→ **Exercises to complete**
a - Answer these questions from the essay on war and peace, one line each:
(i) What two questions does it say we often forget to ask?
(ii) To what does it say "any cost" can be suitably applied?
(iii) Whose interest does it say the war mongers always serve?
b - Say whether each statement agrees with the essay on war and peace, and quote the words that decide it:
(i) The ethics of peace can invalidate the reasons for war.
(ii) Anti-communism is named as one of the excuses used by the military-industrial complex.
(iii) Extremisms make both the war mongers and the peaceniks effective.
c - Extract the passage of the essay on war and peace starting at "By Saswat Pattanayak" and ending at "other way around.", copying it word for word.

** START OF Reading passage **

By Saswat Pattanayak

The questions on war need to be repositioned. I do not think the ethics of peace can ever invalidate the reasons for war.

The conflictual and often contradictory separatism existing between the war mongers and the peaceniks is one of no useful consequence. Extremisms that characterize both the cases make them ineffective. “War at any cost” or “Peace at any cost” lend themselves to the fallacy of self-contradiction, because “any cost”, when attached to the “events” such as war or peace is militarist in nature. Instead, “any cost” can be suitably applied to the “process”. By this it is implied that “progress” can be made at any cost—a progress that does not smack of opportune rise of one interest group to the exclusion of the most others, rather just the other way around.

Often the arguments of the day have sided with Peace and War as binaries and there where lies the inherent source of flaws. Peace may just be the time to prepare for war and war may just be teaching the lessons of history. In both the ways of extreme sense, they are dangerous. Because what we often forget to ask are, “Peace for whom” and “Whose war”.

Contextualizing the situations of peace and war can help shape the way we can lead better lives. The war mongers always serve the interest of a business group which intends to sell its goods. That’s just about it. There is no other rationale for the war mongers to be existent. The sole cause is money making for a few. To validate it, they go any extent and as histories are witnesses, nationalism, internal security, anti-communism, religious intolerance are among the few excuses that the military-industrial complex have always utilized to thrive.

** END OF Reading passage **
** START OF Data shown **

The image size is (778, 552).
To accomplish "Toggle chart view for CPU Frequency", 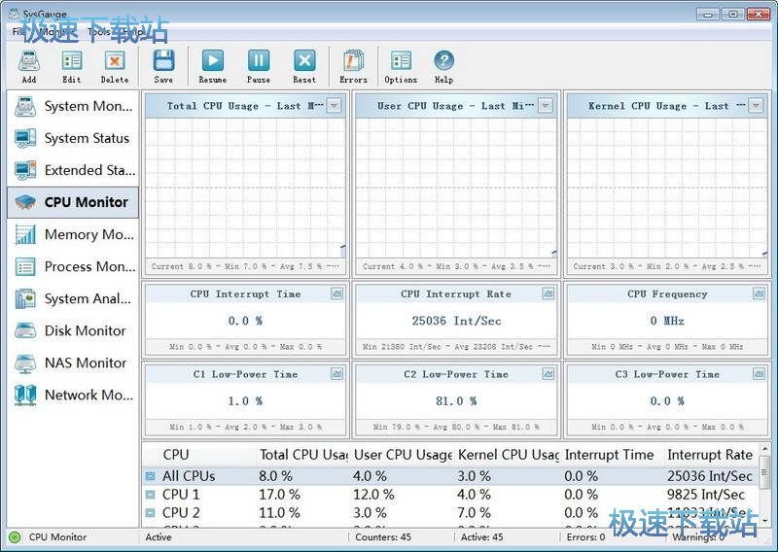I will coord(759,293).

** END OF Data shown **

→ **Responses for each task**
a -
(i) "Peace for whom" and "Whose war"
(ii) The "process"
(iii) A business group which intends to sell its goods

b -
(i) No: "I do not think the ethics of peace can ever invalidate the reasons for war."
(ii) Yes: "nationalism, internal security, anti-communism, religious intolerance are among the few excuses that the military-industrial complex have always utilized to thrive."
(iii) No: "Extremisms that characterize both the cases make them ineffective."

c -
By Saswat Pattanayak

The questions on war need to be repositioned. I do not think the ethics of peace can ever invalidate the reasons for war.

The conflictual and often contradictory separatism existing between the war mongers and the peaceniks is one of no useful consequence. Extremisms that characterize both the cases make them ineffective. “War at any cost” or “Peace at any cost” lend themselves to the fallacy of self-contradiction, because “any cost”, when attached to the “events” such as war or peace is militarist in nature. Instead, “any cost” can be suitably applied to the “process”. By this it is implied that “progress” can be made at any cost—a progress that does not smack of opportune rise of one interest group to the exclusion of the most others, rather just the other way around.